The study by Link-Rachner et al. does leave some open questions that warrant further study. First, patients who relapsed were explicitly excluded from the study. However, relapse remains the main cause of treatment failure in HSCT,16 and, similar to GvHD, a central role for T cells in the therapeutic graft-versus-leukemia effect has been well established.17 Hence, NGS-based studies of T-cell repertoire characteristics that might associate with leukemia relapse after transplantation are of the foremost importance. Second, in this study, CD4 T-cell reconstitution and repertoire dynamics were not analyzed, yet they are likely to play a central role in patients after HSCT, especially in clinical contexts where HLA-DPB1 mismatches are frequent (e.g. HSCT with unrelated donors).18 Of note, the well-established permissiveness of a proportion of these HLA-DPB1 mismatches and its relationship with TR repertoire characteristics is also of interest and this is currently under investigation.19 The delayed reconstitution of this T-cell compartment might pose methodological challenges for TR repertoire analyses, but that and its central role in the co-ordination of effective immune, as well as alloreactive responses, warrant special attention. Finally, while Link-Rachner et al. focus their attention on the TRα repertoire post HSCT, it would be interesting to assess whether the TRα and TRb repertoires follow similar, complementary, or independent dynamics after different transplant settings. Parallel analysis of both chains, and potentially even attempting to determine their pairing with recent novel high-throughput approaches,20 is likely to give an even more complete picture of TR immune reconstitution with clinical and translational relevance.

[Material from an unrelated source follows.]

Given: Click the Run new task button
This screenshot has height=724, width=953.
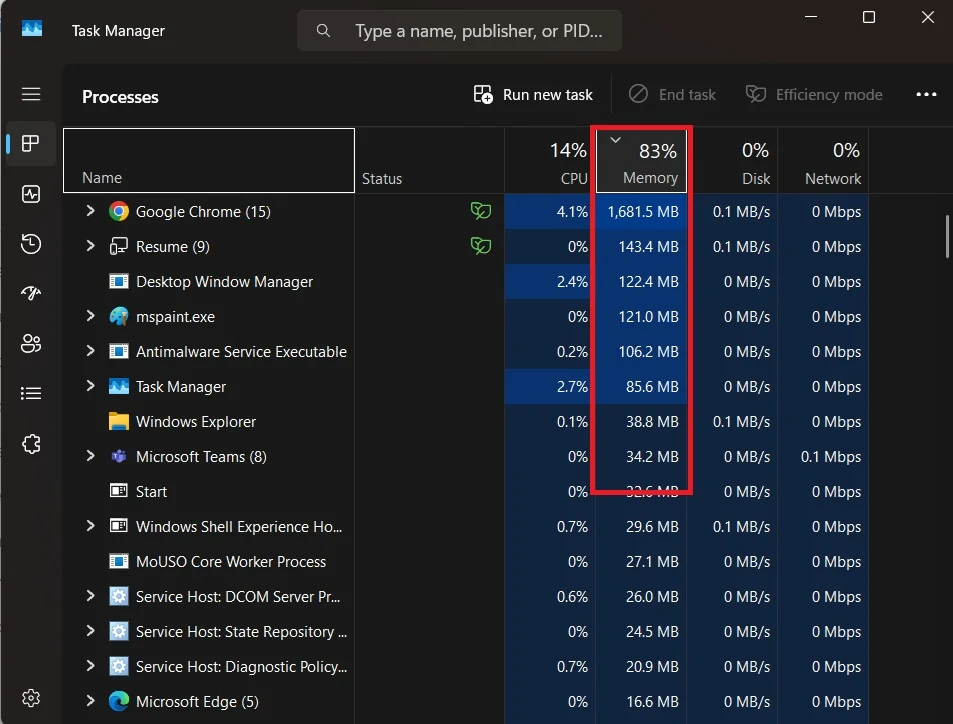Looking at the screenshot, I should [533, 95].
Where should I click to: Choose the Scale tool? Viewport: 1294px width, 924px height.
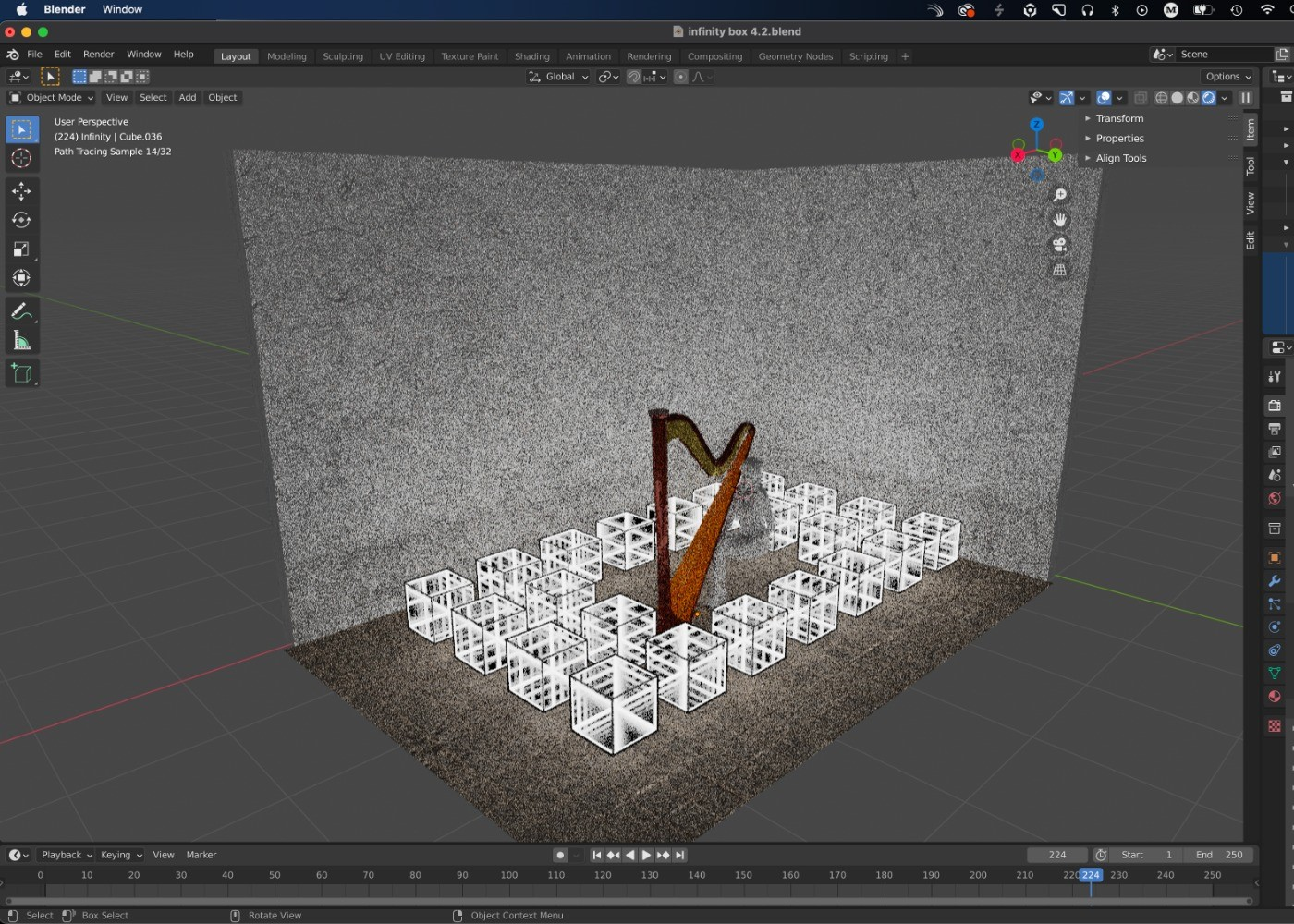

Overall, the study by Link-Rachner et al. illustrates how the power of NGS has revolutionized the assessment of immune repertoires and opened a broad spectrum of possibilities for unprecedented analysis of T-cell dynamics in the field of HSCT. Future studies building on this and other earlier pioneering work in this still developing field are called for to fully embrace this potential to enrich our understanding of T-cell immune reconstitution after HSCT. This knowledge should ultimately serve the objective of promoting the regeneration of a healthy TR repertoire that contributes both to the eradication of the underlying disease and to the control of transplant-related morbidities, maximizing the therapeutic potential of allogeneic HSCT.
This contribution was supported by grants from the Deutsche José Carreras Leukämie Stiftung (DJCLS R 15/02 and DJCLS R/2017), Dr. Werner Jackstädt Stiftung, and the Josef Senker Stiftung.